While I was on vacation this summer in North Bonneville Wash. down along the Columbia River. We went to the Interpretive Center and one of the exhibits was on the history of some of the local schools. I took a picture of the nine rules a teacher must follow in 1872. It was amazing to me how this profession has not changed much in the many years that it has been around. Some rules when taken in a present day perspective are still applicable. I still see many teachers giving personal time to gather supplies for students and I believe we are all looked to by children and adults with the expectation that we will set a moral standard for those around us. Thankfully we have come a long way in other ways and though we may joke about it we do get more than a twenty-five cent raise!
The poster is a bit hard to see so I will type the rules below:
Rules for Teachers 1872
1. Teachers each day will fill lamps, clean chimneys. (make copies, correct papers)

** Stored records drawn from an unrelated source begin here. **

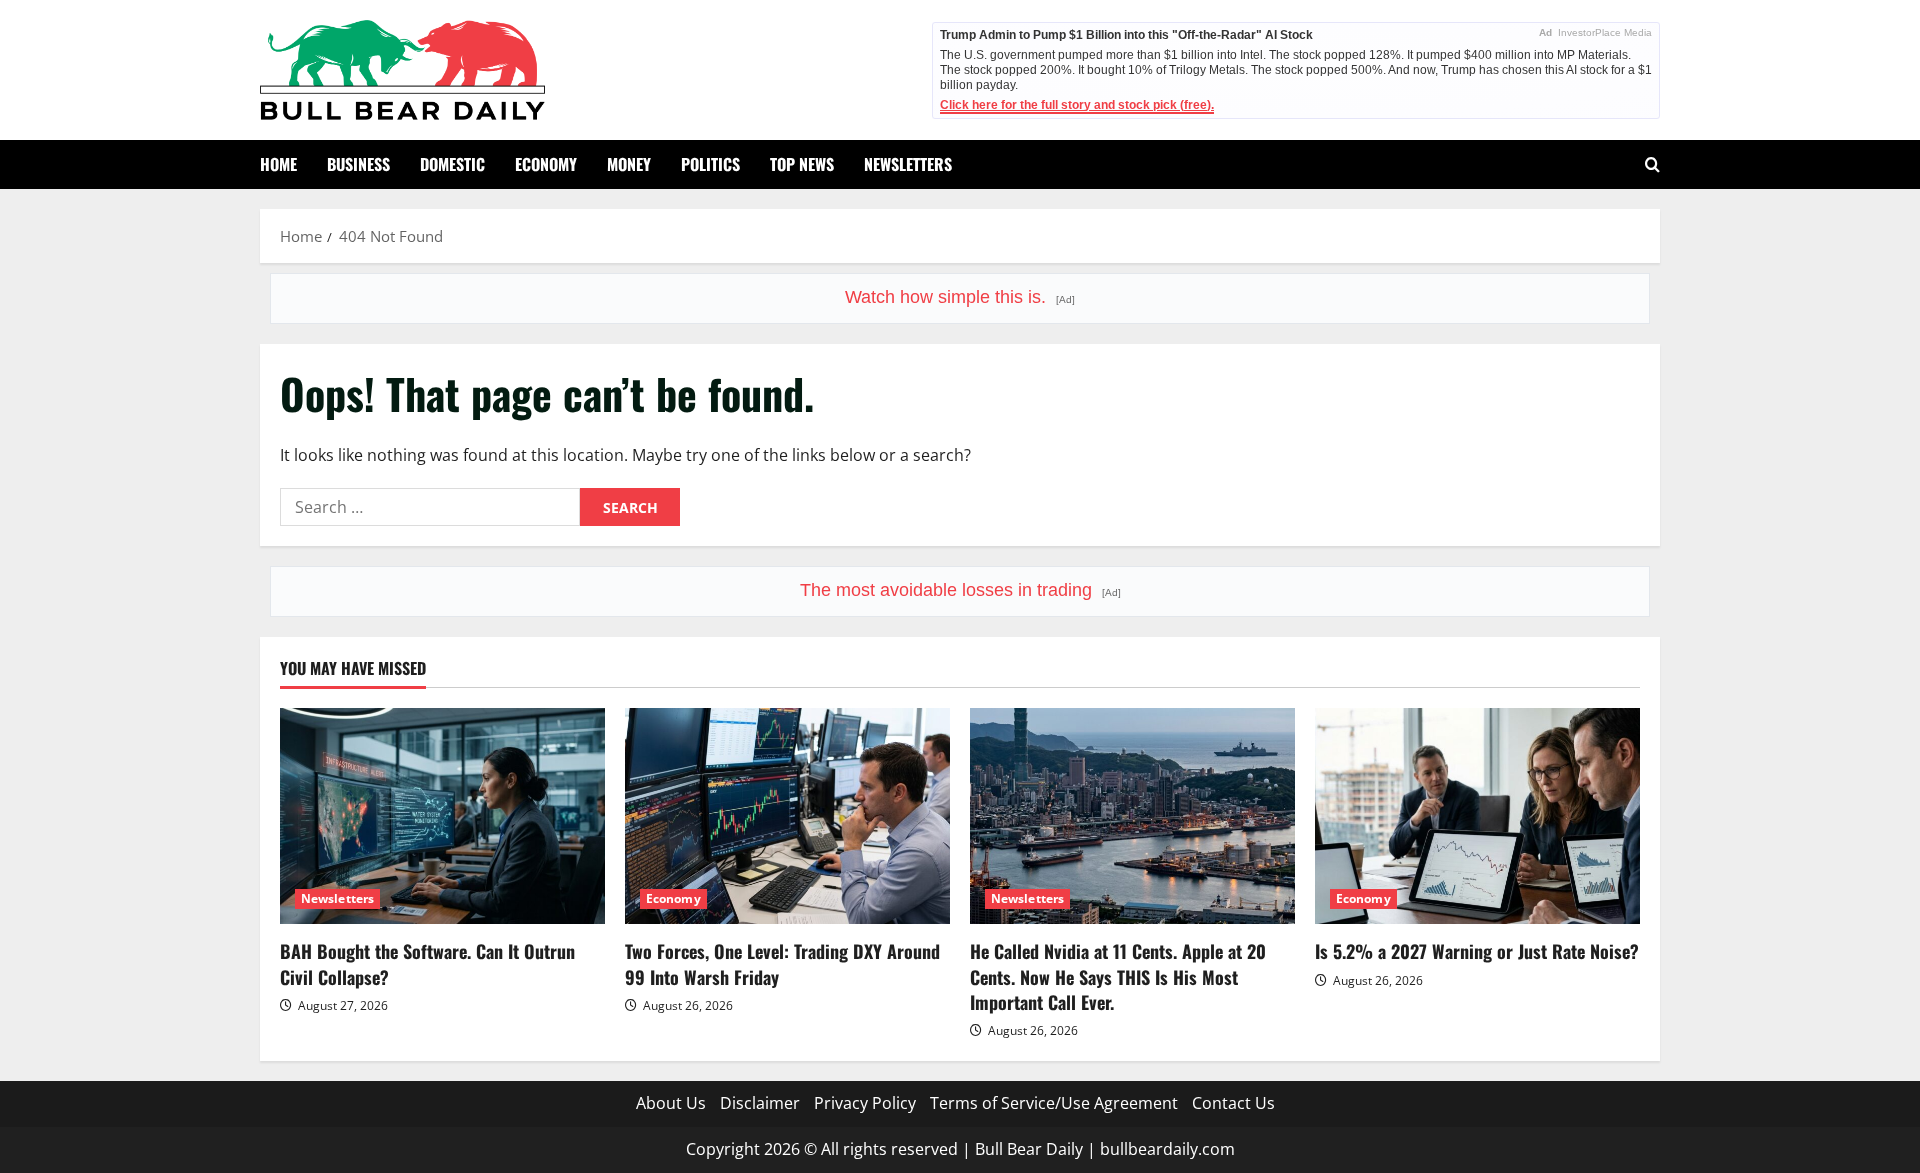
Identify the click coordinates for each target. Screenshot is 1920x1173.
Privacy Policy (865, 1103)
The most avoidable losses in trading (960, 590)
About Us (671, 1103)
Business (358, 164)
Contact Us (1233, 1103)
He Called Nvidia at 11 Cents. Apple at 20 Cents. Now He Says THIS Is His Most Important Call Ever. (1118, 976)
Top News (802, 164)
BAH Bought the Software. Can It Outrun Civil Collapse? (427, 963)
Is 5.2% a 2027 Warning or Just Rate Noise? (1477, 951)
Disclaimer (760, 1103)
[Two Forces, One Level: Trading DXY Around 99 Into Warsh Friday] (787, 816)
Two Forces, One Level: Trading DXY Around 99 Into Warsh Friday (782, 963)
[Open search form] (1652, 164)
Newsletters (908, 164)
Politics (710, 164)
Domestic (452, 164)
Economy (546, 164)
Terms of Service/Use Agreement (1054, 1103)
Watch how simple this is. (960, 297)
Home (278, 164)
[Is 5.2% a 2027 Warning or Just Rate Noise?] (1477, 816)
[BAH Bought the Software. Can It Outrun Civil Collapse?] (442, 816)
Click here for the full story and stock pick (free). (1077, 105)
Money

2. Each teacher will bring a bucket of water and a scuttle of coal for the day's sessions. (extra supplies at the store bought with personal money, snacks for children so everyone has one)
3. Make your pens carefully. You may whittle nibs to the individual taste of the pupils. (differentiated instruction to accommodate all learners)
4. Men teachers may take one evening a week for courting purposes or two evenings a week, if they go to church regularly.
5. After ten hours in school, the teachers may spend the remaining time reading the Bible or other good books. (Woodring students may do their homework)
6. Women teachers who marry or engage in unseemly conduct will be dismissed.
7. Each teacher should lay aside from each pay a goodly sum of his earnings for his benefit during his declining years so that he will not become a burden on Society. (don't rely on Social Security, set up your own 401K)
8. Any teacher that smokes, uses liquor in any form, frequents pool or public halls, or gets shaved in a barber shop will give good reason to suspect his worth, intention, integrity and honesty. (you must now leave school property to use tobacco products, but I suggest you quit today because that stuff will kill you!)
9. The teacher who performs his labor faithfully and without fault for five years will be given an increase of twenty-five cents per week in his pay, providing the Board of Education approves.

3 comments:
Very interesting Bree! Funny how some of the rules are still intact today just slightly modernized. It would be interesting to see what people laught at in the future about the rules we have to follow.
I was very fond of the Rules for Teachers 1872 section that you included. I thought your commentary was humorous. Hey who thinks teachers become a burden to society anyway?
Bree this list is so funny! What a great find. I really liked how you 'updated' some of the rules so that they can still be applicable to our lives. It's funny how in 1872 these were explicitly stated as rules whereas now many of them are just seen as the way of life for a teacher (work LONG hours, bring in extra supplies, etc.). At least these hidden rules to being a teacher nowadays aren't really suprises to us now!